[WORK INSTRUCTION]:
Write out exactly the lines from the one containing "Task: Click the" through the last line of the records below, both included, and leave out any pictures.

[Data extracted from a collection]:

⟨

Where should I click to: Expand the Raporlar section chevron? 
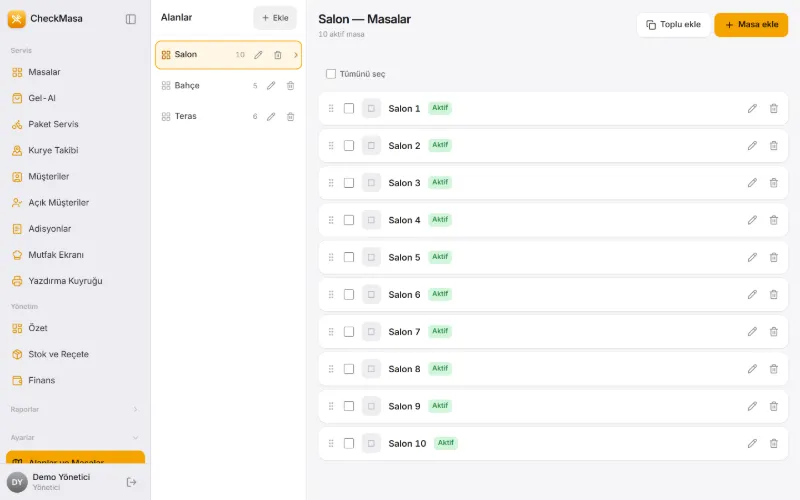pyautogui.click(x=135, y=409)
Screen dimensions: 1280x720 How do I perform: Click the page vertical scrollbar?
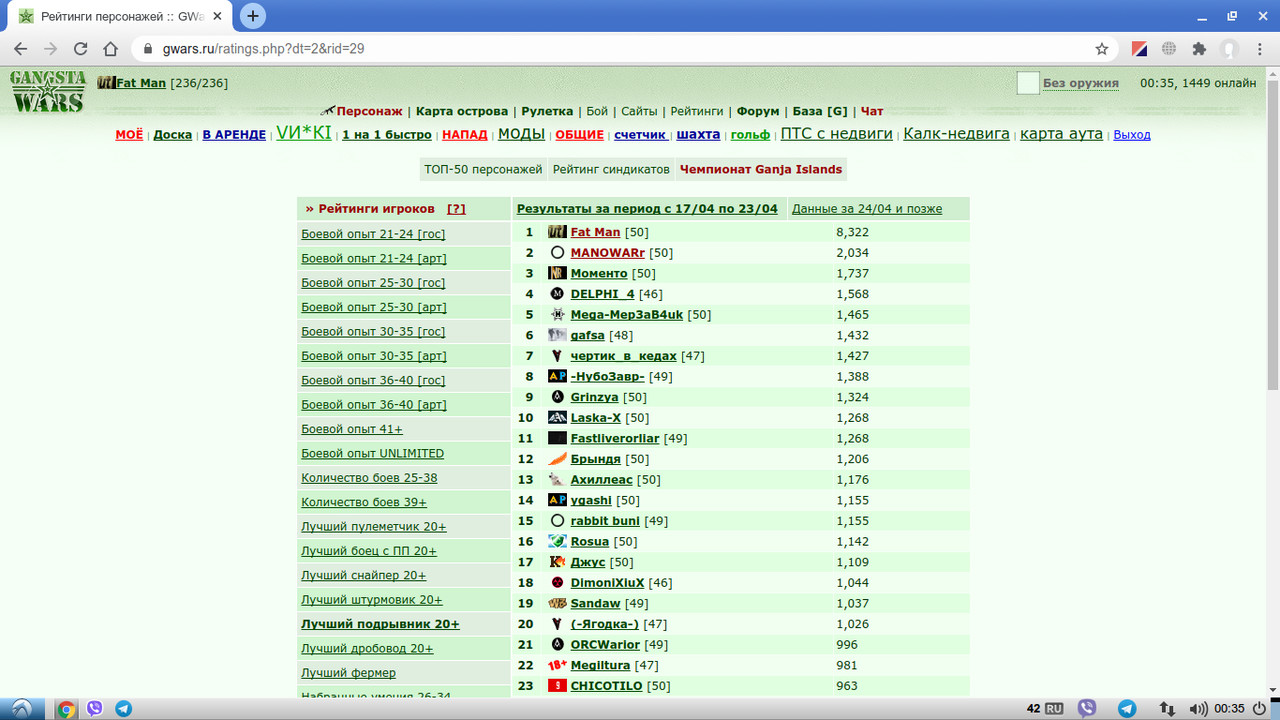[x=1272, y=380]
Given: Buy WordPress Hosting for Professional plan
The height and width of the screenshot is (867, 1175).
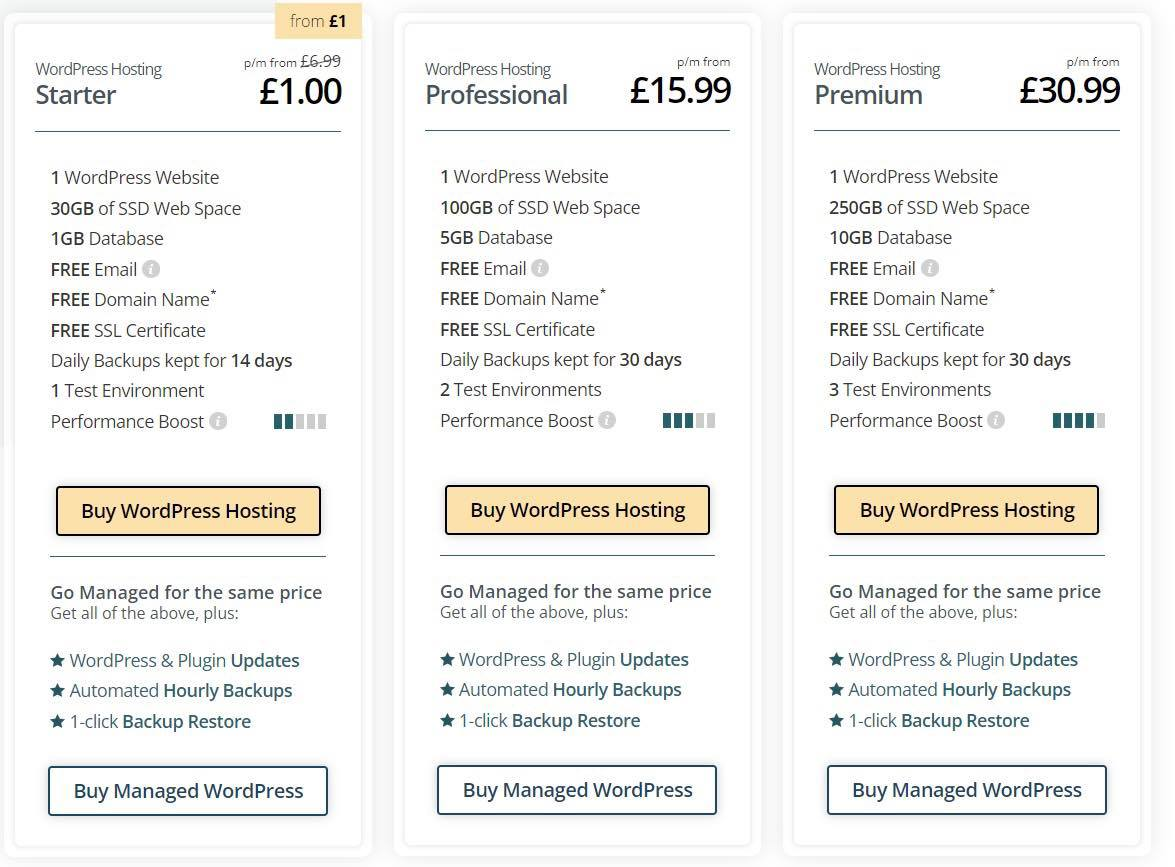Looking at the screenshot, I should pos(577,510).
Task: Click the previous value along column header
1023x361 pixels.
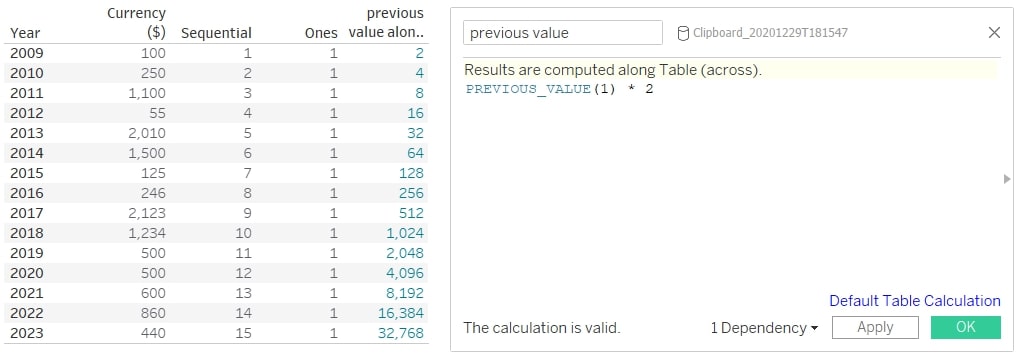Action: click(x=386, y=23)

⟩

[COMPLETED TASK]:
Task: Click the previous value along column header
1023x361 pixels.
Action: click(x=386, y=23)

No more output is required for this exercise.